Your Dog's Coat is Matted — What Now?
If you've found a mat or area of matting while brushing your dog, there are a few things you can do depending on the severity of the mat.
Brushing or Cutting Out Mats — Do or Don't?
You can try to pick at the mat with a comb or slicker brush, but this can be very painful for your dog. If you've ever had someone try to brush out a knot of hair on your head, you know what I'm talking about! Unless the mat is very small and loose, brushing isn't your best option. Not only can it be very uncomfortable and painful for your pup, but it can create a negative brushing experience that will sour any future attempts at brushing.
- If brushing out a mat, spray on a small amount of detangling conditioner spray and try to loosen it a bit with your fingers.
- Once you've isolated the mat by hand from the surrounding fur, grab a slicker brush or grooming comb.
- Hold the base of the mat firmly with one hand to prevent the brushing from pulling painfully on your dog's skin.
- Start working on the mat at the furthest point from the skin rather than trying to brush from your dog's skin outwards.
- Use very small strokes with the brush, take frequent breaks, and give your dog some yummy treats!
Pro Tip: For brushing sessions with your pup, use a Licking Mat smeared with peanut butter or wet dog food that they can work on while being brushed out. Not only will this help with the extra wiggly dogs, but it also helps build a positive association with brushing time.
If you're thinking about cutting out the mat with scissors at home — put the scissors down! Do not use scissors to cut out mats unless you are properly trained, have the proper grooming scissors, feel comfortable doing so, and have a good blood-clotting powder handy. Using scissors instead of clippers to trim out any matting often results in injury to your dog. You never want to pull the mat up from the skin and then cut underneath, as their extended skin can get snipped off as well. If that happens you’ll need to go to the veterinarian for treatment and medication to prevent infection (which can be costly), plus your dog will be much less willing to be handled the next time.
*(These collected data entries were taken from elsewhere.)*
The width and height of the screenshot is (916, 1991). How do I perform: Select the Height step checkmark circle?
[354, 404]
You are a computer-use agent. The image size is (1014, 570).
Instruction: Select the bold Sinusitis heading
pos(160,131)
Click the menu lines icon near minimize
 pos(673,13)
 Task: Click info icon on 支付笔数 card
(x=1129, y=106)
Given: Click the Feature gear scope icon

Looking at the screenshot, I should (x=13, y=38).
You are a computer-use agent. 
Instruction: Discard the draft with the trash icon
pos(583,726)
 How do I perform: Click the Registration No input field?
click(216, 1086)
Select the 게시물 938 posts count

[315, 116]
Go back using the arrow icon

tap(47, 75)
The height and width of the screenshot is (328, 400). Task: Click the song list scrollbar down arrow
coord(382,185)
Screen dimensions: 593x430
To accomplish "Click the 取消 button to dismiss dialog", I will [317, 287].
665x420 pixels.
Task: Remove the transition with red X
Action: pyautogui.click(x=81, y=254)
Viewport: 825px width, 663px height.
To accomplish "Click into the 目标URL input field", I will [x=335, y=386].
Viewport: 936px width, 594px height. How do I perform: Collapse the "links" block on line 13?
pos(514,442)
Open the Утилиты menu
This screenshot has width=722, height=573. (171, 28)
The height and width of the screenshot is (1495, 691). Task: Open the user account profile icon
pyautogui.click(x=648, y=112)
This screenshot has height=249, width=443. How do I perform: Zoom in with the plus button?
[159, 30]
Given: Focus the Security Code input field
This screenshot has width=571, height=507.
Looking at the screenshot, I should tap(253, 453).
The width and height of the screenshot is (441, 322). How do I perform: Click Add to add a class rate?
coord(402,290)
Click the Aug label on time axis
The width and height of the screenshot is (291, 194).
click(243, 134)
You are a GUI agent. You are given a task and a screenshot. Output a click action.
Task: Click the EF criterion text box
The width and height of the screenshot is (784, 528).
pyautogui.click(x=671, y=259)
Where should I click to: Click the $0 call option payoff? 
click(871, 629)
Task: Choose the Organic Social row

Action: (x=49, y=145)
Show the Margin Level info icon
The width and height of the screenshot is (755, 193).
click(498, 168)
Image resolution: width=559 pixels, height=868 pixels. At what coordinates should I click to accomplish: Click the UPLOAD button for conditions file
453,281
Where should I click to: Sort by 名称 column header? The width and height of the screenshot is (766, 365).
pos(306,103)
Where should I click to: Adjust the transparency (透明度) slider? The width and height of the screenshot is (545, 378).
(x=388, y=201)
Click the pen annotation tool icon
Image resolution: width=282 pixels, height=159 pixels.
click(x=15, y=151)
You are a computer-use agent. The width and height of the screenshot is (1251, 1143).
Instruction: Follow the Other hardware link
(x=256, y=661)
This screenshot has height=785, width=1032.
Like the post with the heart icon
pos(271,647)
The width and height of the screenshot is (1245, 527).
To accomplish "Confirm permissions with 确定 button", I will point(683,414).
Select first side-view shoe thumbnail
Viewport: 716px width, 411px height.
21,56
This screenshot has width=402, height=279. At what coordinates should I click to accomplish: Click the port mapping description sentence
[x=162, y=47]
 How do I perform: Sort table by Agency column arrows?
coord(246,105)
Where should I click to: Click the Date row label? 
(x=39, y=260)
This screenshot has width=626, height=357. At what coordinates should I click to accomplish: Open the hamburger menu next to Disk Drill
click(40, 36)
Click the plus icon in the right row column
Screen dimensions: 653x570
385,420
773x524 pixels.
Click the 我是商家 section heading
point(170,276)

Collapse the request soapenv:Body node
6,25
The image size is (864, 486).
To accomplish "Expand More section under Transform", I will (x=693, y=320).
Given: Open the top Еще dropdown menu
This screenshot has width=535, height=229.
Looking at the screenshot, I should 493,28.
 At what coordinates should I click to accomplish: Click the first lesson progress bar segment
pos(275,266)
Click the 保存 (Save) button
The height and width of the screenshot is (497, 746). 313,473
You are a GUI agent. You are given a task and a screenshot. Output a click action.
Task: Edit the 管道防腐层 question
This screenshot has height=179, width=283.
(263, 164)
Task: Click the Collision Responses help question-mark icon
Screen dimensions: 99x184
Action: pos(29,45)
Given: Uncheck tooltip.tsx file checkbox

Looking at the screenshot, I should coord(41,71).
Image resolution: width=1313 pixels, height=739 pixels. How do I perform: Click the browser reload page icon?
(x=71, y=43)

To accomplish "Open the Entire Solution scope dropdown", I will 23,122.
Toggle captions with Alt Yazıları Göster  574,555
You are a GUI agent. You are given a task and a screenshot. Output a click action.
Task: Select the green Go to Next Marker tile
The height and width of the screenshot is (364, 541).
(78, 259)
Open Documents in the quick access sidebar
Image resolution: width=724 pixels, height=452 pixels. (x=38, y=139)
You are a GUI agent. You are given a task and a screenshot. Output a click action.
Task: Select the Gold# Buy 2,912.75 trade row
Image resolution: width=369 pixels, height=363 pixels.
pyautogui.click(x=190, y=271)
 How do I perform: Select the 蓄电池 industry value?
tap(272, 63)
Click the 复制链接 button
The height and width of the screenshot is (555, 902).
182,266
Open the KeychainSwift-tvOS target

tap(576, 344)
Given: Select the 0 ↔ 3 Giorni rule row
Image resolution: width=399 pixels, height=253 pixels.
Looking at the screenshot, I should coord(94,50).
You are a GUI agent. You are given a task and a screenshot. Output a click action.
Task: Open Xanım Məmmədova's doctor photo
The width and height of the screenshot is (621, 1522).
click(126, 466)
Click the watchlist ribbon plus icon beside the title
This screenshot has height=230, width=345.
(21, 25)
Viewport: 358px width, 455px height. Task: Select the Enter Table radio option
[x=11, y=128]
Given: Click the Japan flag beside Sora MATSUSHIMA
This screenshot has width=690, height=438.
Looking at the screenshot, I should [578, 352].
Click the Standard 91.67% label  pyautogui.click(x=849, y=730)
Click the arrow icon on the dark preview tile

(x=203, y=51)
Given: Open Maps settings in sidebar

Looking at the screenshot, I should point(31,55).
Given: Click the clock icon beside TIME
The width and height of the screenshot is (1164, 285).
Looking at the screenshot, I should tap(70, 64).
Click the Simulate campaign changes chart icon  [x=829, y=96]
Use Grooming Clippers to Shave Out Mats
Instead of scissors, use grooming clippers to shave out the mat. My favorite clipper to use for mat trimming (and paw pad maintenance) is the cordless Bravura Lithium clipper from Wahl (picture below). The battery lasts quite a long time, its 5-in-1 blade allows for different trimming lengths, and not having to worry about a cord makes at-home trimming quick and easy.
Don't pull or raise the skin as you trim out the matting. To help prevent obvious shaved spots in their coat, hold the end of the mat firmly with your fingers and work at the mat with the clippers from the base outwards and peel it off in layers with the blade. This technique only works for isolated mats, such as mats behind the ears — if your dog has more widespread matting over their body, it's best to see your groomer for a full body trim rather than try to remove them at home.
In the case of severe matting, your best bet might be to set up an appointment with your veterinarian for a sedated clipping. This can spare your pooch some serious discomfort, distress, and emotional trauma, as well as make the process safer for everyone involved.